• Task brief: Every record below is to be restated word for word, and no picture is to be copied.

Saved data entries:
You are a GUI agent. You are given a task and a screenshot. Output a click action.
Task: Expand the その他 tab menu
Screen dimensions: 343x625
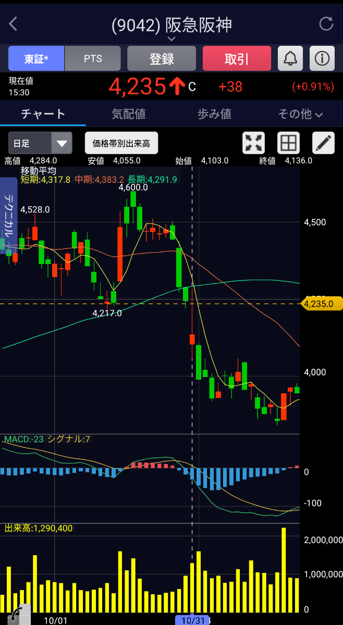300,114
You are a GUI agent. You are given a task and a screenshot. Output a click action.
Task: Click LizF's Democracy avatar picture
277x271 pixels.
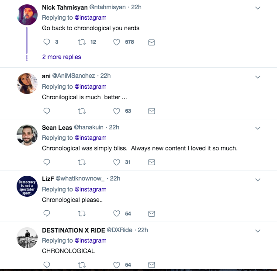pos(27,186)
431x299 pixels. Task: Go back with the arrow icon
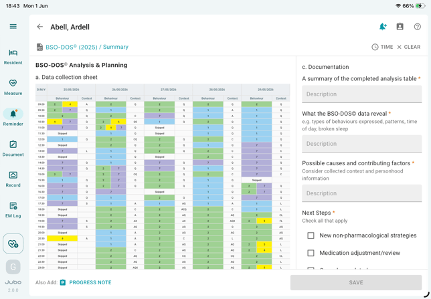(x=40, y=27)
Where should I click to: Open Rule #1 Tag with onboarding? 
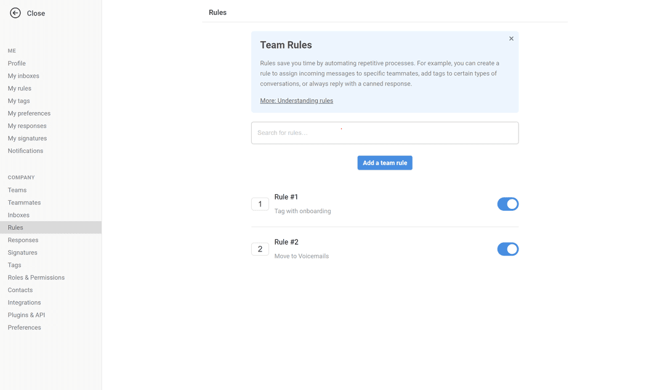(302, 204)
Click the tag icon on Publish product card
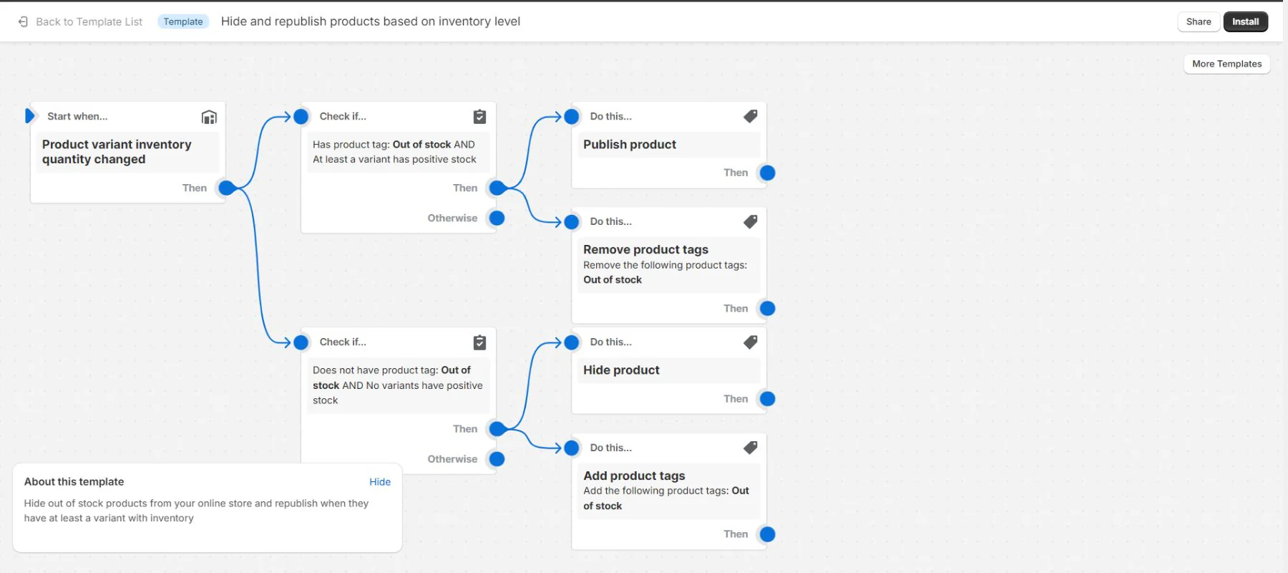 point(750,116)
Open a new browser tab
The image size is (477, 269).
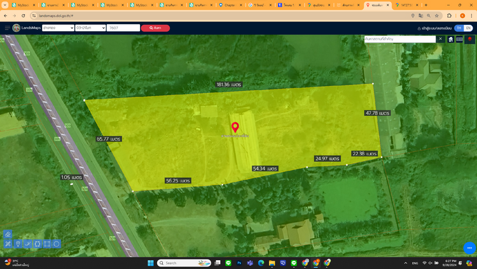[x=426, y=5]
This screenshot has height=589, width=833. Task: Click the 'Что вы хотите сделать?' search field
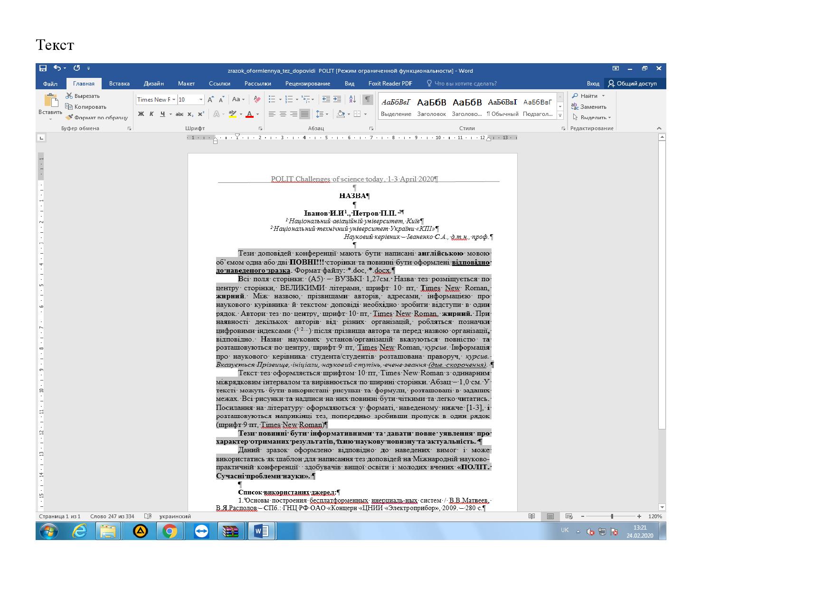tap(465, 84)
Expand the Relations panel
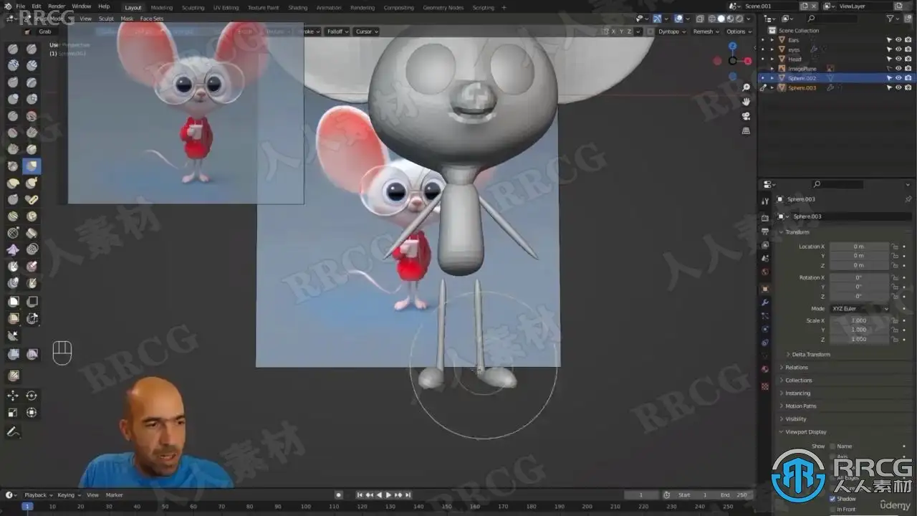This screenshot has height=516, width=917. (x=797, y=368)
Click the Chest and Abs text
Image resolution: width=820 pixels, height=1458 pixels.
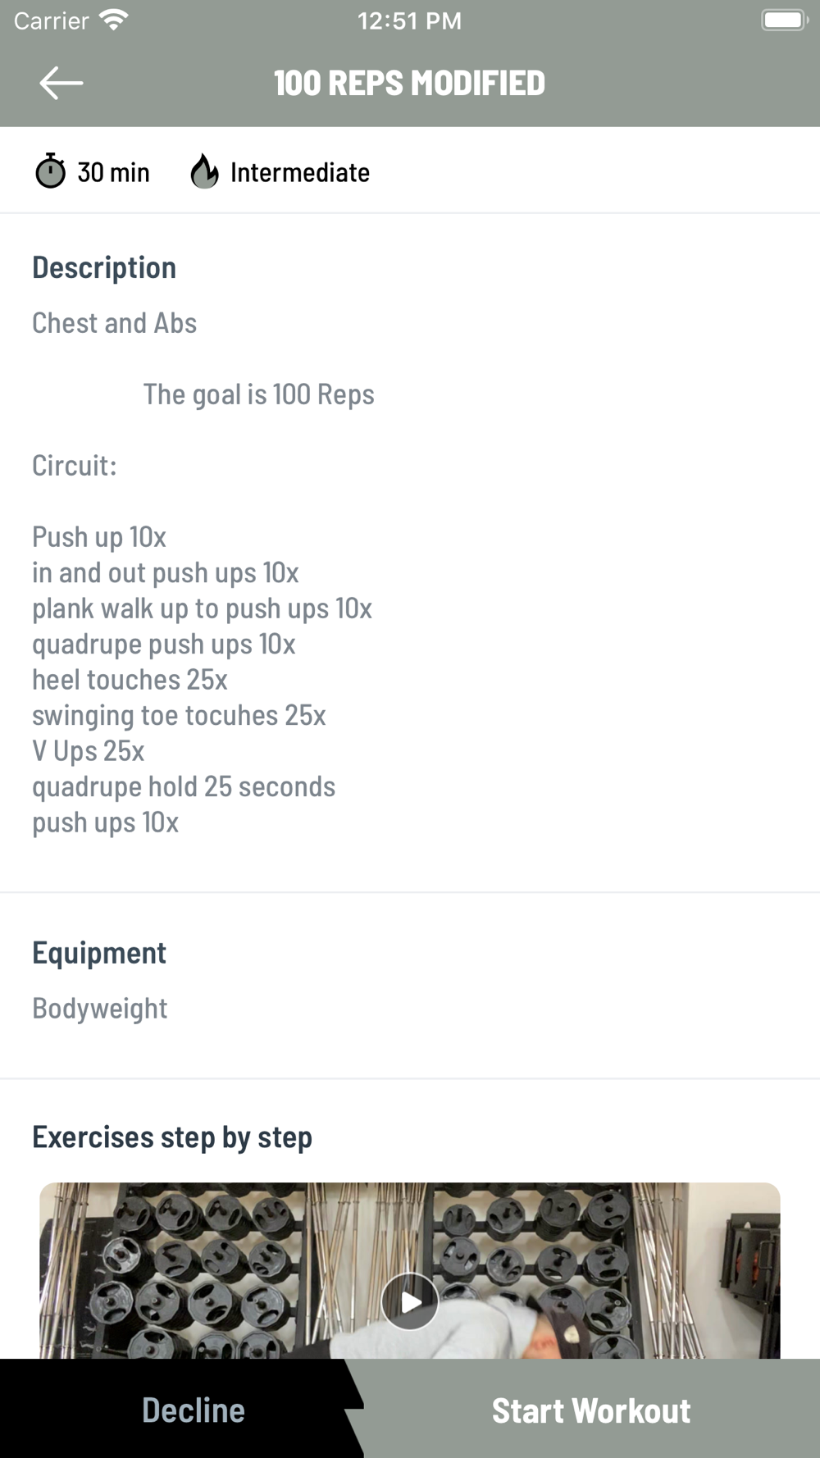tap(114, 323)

• Output for this exercise:
You are a GUI agent. You are given a task and a screenshot. Output a click action.
Task: Expand the その他 tab menu
Screen dimensions: 343x625
300,114
You are a GUI agent. You are given a task and a screenshot. Output a click action.
Task: Click LizF's Democracy avatar picture
277x271 pixels.
pos(27,186)
431x299 pixels. Task: Go back with the arrow icon
(x=40, y=27)
Where should I click to: Open Rule #1 Tag with onboarding? 
(302, 204)
Click the tag icon on Publish product card
 point(750,116)
Open a new browser tab
The image size is (477, 269).
[x=426, y=5]
This screenshot has height=589, width=833. Task: Click the 'Что вы хотите сделать?' search field
tap(465, 84)
Expand the Relations panel
This screenshot has height=516, width=917. (x=797, y=368)
Click the Chest and Abs text
Image resolution: width=820 pixels, height=1458 pixels.
tap(114, 323)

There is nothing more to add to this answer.